++++ DATASET EXCERPTS
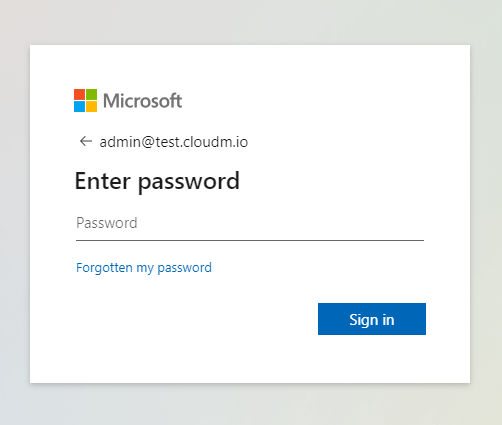This screenshot has width=502, height=425.
Task: Focus the Password input field
Action: [250, 223]
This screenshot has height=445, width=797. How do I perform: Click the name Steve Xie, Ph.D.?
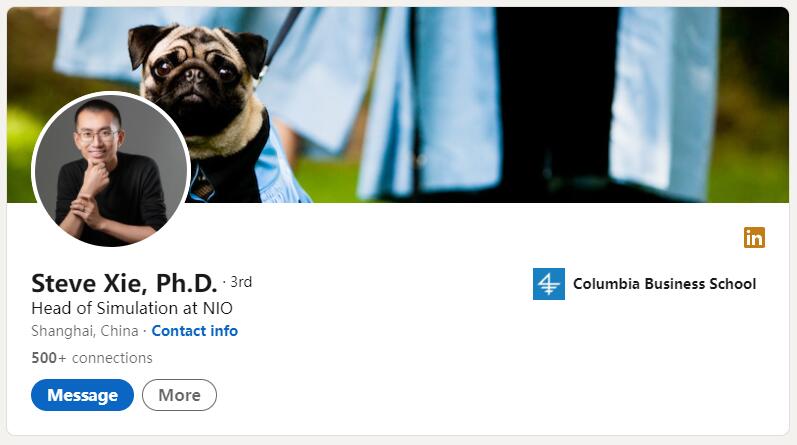tap(124, 283)
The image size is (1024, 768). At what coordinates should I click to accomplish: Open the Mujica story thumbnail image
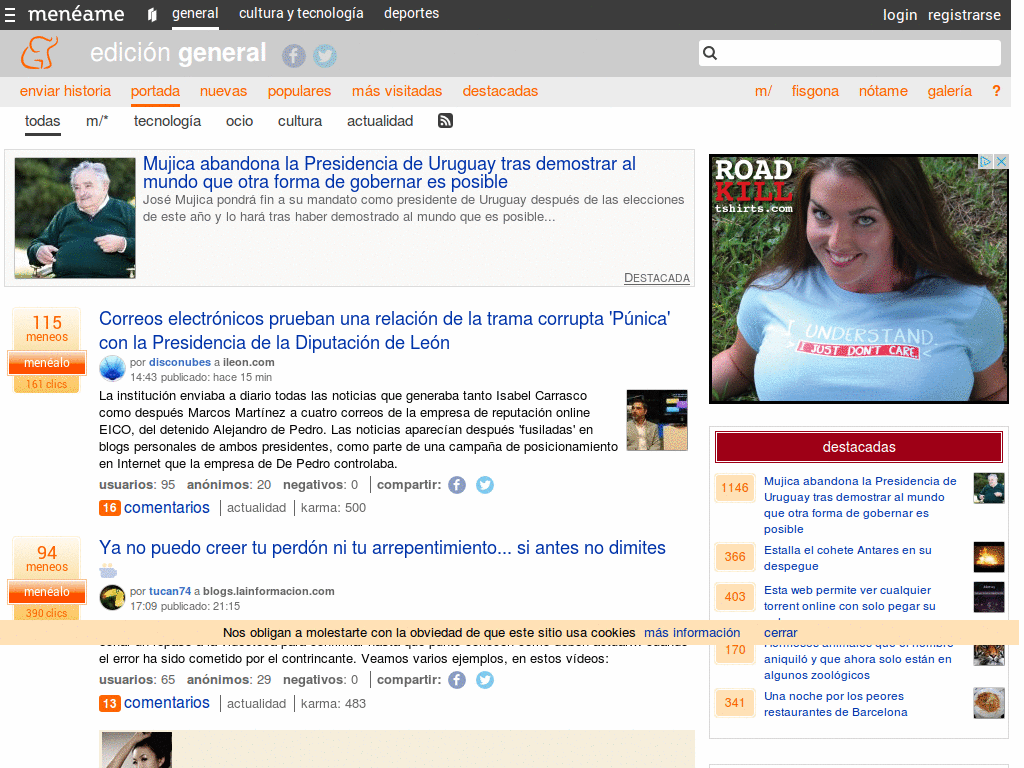pos(74,216)
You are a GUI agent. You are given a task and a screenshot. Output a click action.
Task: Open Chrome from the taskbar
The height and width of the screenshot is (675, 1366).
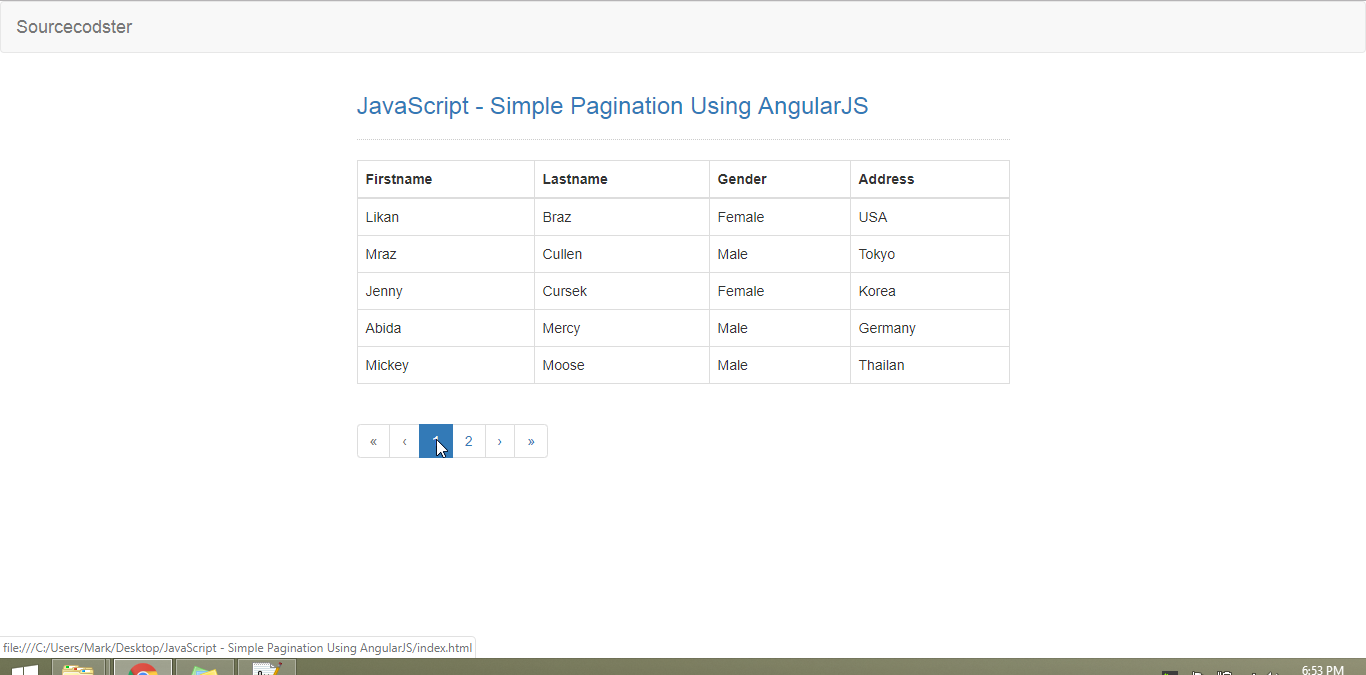(x=142, y=667)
++++++++
WORK REQUEST: Restate word for word every line from the one with "The image size" up to and including the one with "Task: Open Chrome from the taskbar" in the records above, minus the pictures.

REPLY:
The image size is (1024, 768). At what coordinates should I click to accomplish: Open the Mujica story thumbnail image
pos(74,216)
You are a GUI agent. You are given a task and a screenshot. Output a click action.
Task: Open Chrome from the taskbar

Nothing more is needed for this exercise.